There was no button originally, although I tried going that route as well as many other solutions I stumbled across on the web. There appeared to be no difference between coding a button, a function, or clicking F5 - it still displayed that *&^%$ dialog box. So calling the button, hidden or not, still forces the users to click yet another button, and our users dislike having to click even one button. Automatically refreshing on update works as effectively, although I consider it an incomplete solution. At least the report disappears and the users HAVE to do something to get it back, unlike the way it was, where they weren't even bothering to refresh despite urging them to frequently do so. If I could get it to submit the refresh ONUNLOAD, I'd have done that instead, but it kept telling me that the window object didn't exist so I gave up going that route.

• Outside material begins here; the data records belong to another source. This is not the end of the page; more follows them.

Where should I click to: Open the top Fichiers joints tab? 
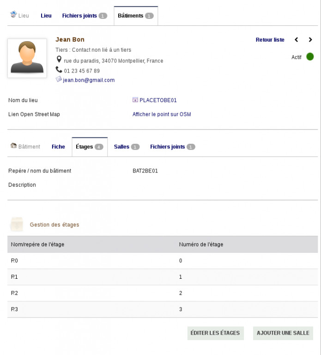pos(85,16)
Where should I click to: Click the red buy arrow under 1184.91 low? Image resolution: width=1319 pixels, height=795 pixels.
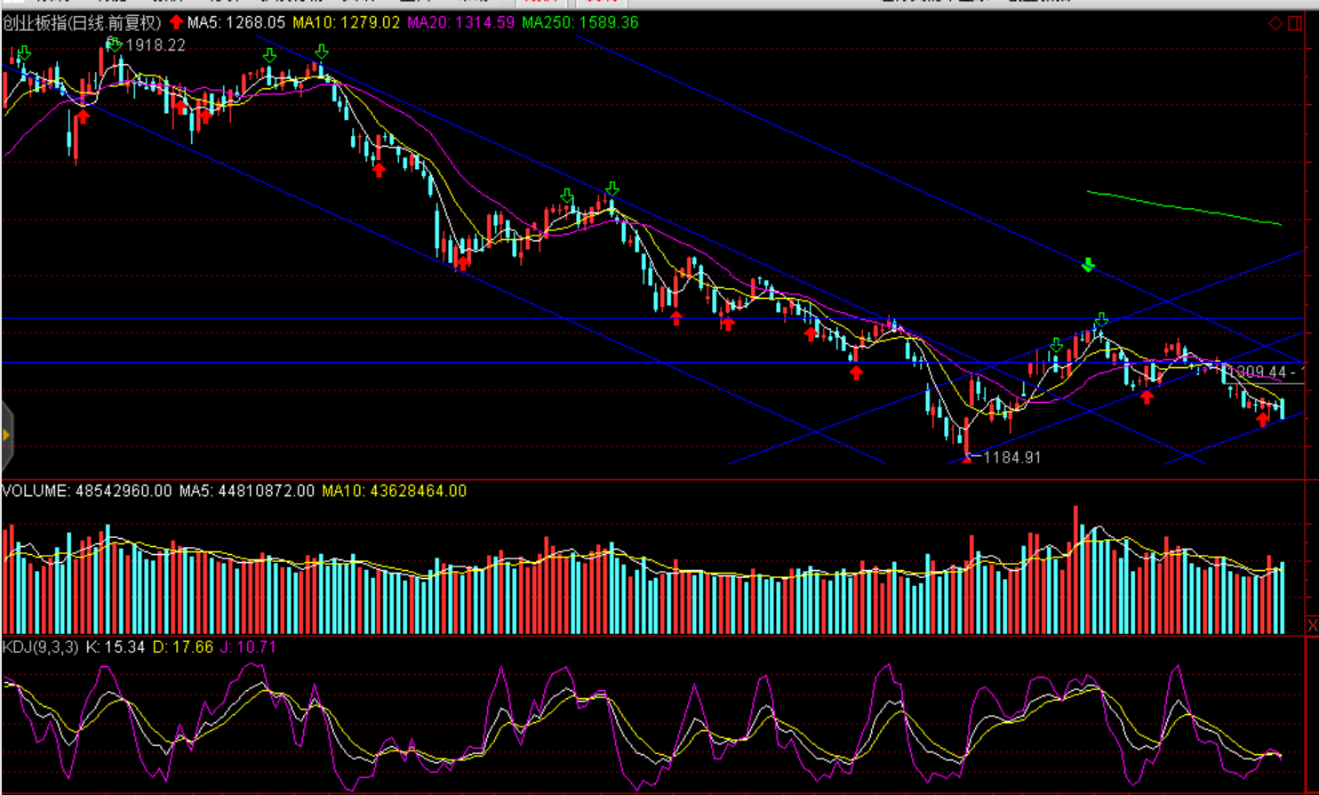pos(967,459)
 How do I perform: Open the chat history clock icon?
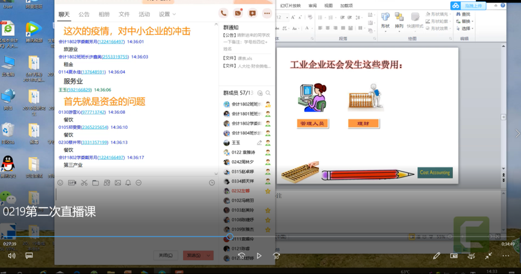coord(212,182)
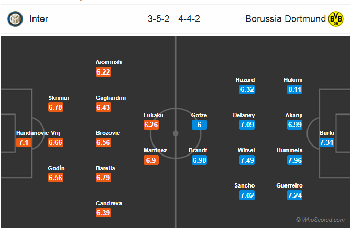Click the Sancho player name
Image resolution: width=351 pixels, height=228 pixels.
click(245, 185)
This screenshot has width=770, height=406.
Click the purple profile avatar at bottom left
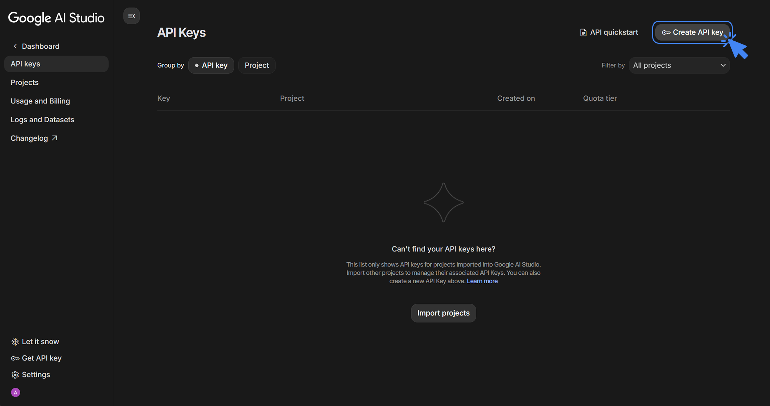click(15, 392)
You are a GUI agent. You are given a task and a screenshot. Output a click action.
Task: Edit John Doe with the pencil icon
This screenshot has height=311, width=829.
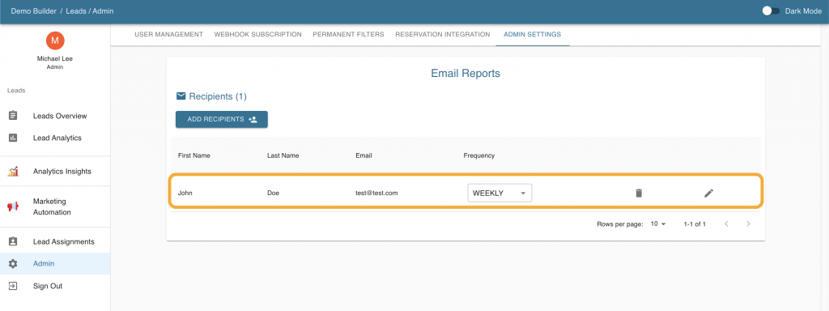pyautogui.click(x=708, y=193)
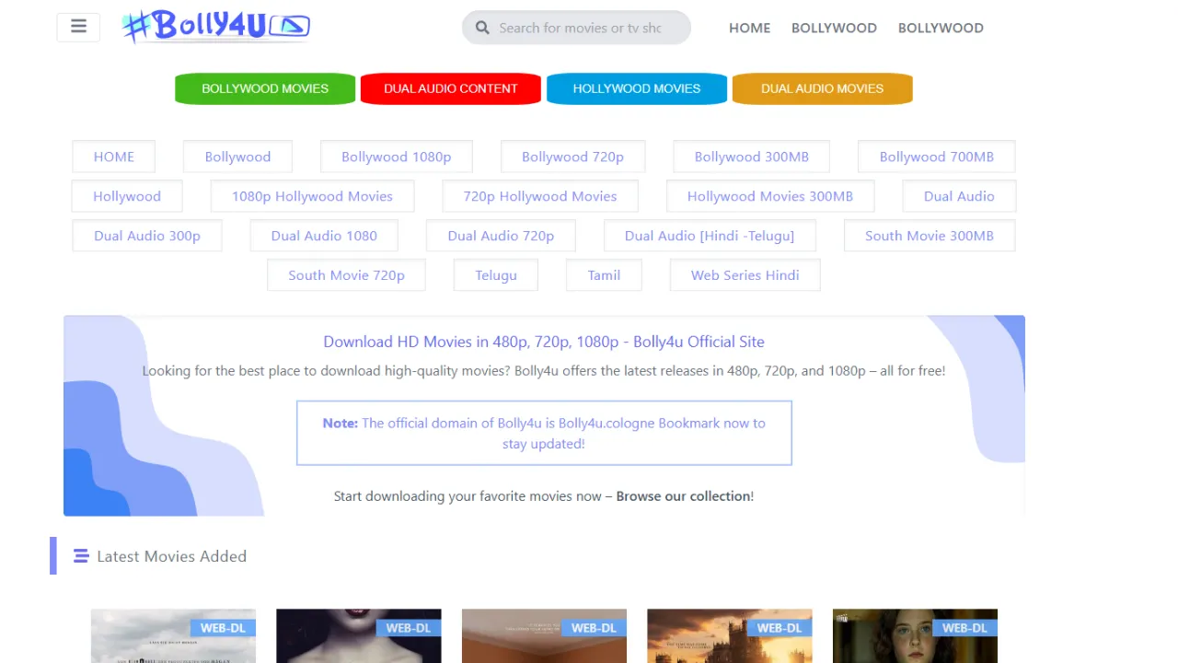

While some of our users are undoubtedly evil, most of them are just ignorant, and ALL of them are identifiable, because this is an INTRANET site with no external access. Furthermore, we are a gov't agency with the authority to legally punish any employees out to hack our system. It's therefore very unlikely that anybody would submit anything to screw with the system and this "security feature" is clearly unnecessary in our environment (and I would think others maintaining Intranet sites would have a similar issue). There really ought to be a way to submit a refresh and override that unnecessary dialog in such circumstances, but I expect I am singing to the choir when it comes to the many limitations associated with developing web applications. Hello, W3C?


I tried that, too. Problem with setting href is that the report was no longer able to read the report selection form fields using request.form. Resetting the href value appears to redirect rather than refresh, losing that magical connection between browser windows that Old Pedant pointed out to me. And it can't build the report if I don't know what the user was looking for. I can't switch to GET because the amount of data passed between the pages exceeds the url maximum length (another unfortunate and arbitrary limitation, imho). Cookies have a similar limitation, and our server seems unable to hold onto sessions long enough to rely upon session variables.